Free COVID-19 tests are available. Here’s how you can get yours.
As part of its overall strategy to ramp up COVID-19 testing, the United States President Joe Biden’s administration is now requiring all private insurance companies, both individual and group, to cover the costs of at-home COVID-19 tests purchased on or after January 15, 2022.
In addition to the free test kits offered through covidtest.gov, the requirement opens up widespread testing to millions of Americans. There are different ways in which insurance companies implement the requirement, although they are heavily incentivized to create “direct pay” networks that do not require any upfront payment from members.
What You Should Know About Free COVID-19 Tests From Your Insurance Company
Americans may access no-cost tests in several ways. Currently, every household in the U.S. can go to covidtest.gov and order up to four free at-home tests that will ship in seven to-12 days. Also, individuals covered by a health plan may purchase up to eight FDA-approved test kits per month over the counter and have those costs covered by their insurance.
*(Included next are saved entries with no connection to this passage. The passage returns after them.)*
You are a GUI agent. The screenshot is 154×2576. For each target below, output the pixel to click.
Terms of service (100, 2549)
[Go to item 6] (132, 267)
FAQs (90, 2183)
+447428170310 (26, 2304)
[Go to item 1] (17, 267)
However, the coverage mechanism will vary by insurer.
All private health insurance must cover the costs of up to eight home test kits per person, per month, although the actual process varies by insurer. That means that a family of four is entitled to up to 32 tests per month at no cost. Some insurers have set up, or are in the process of setting up, networks of preferred pharmacies and retailers at which members can purchase test kits with a “direct pay” mechanism. That means that the member doesn’t have to pay anything out of pocket or navigate a difficult reimbursement process as long as the kit is purchased through a preferred retailer.
Some insurers may also offer kits that can be ordered online. Other insurance companies require the member to purchase the kits and pay for them upfront, then submit the cost for reimbursement through the plan. Members with plans that offer direct coverage may still purchase kits at nonpreferred retailers, but the reimbursement for those is capped at $12.
Here are some helpful links and information for 13 major private insurers that have at least 1 million fully insured members across their U.S. subsidiaries. According to kff.org, these private insurers cover about six of 10 people in the fully insured commercial market:
Health plans are required to cover the costs of kits purchased on or after January 15, 2022. Insurers may provide such coverage for kits purchased before January 15, 2022, but they are not required to. Additionally, some states may have their own requirements. If you have purchased kits before January 15, 2022, contact your insurance company to find out about getting reimbursed for those tests.
State Medicaid and Children’s Health Insurance Plans (CHIP) are required to cover U.S. Food and Drug Administration (FDA)-approved test kits with no cost-sharing. That means that recipients do not have to pay anything out of pocket and go through a reimbursement process, because many would lack the resources to do so. However, states do have discretion in how to implement these rules, and some may require a prescription as a prerequisite.
Medicare Part B covers 100% of the costs for tests administered at a pharmacy, doctor’s office, laboratory, or hospital when it has been ordered by a doctor. Original Medicare does not currently cover at-home test kits. Provisions in the Families First Coronavirus Response Act eliminate cost-sharing for Medicare and Medicare Advantage enrollees when related to COVID-19 testing and testing-related services. Prior Authorization and utilization management requirements for these services are prohibited.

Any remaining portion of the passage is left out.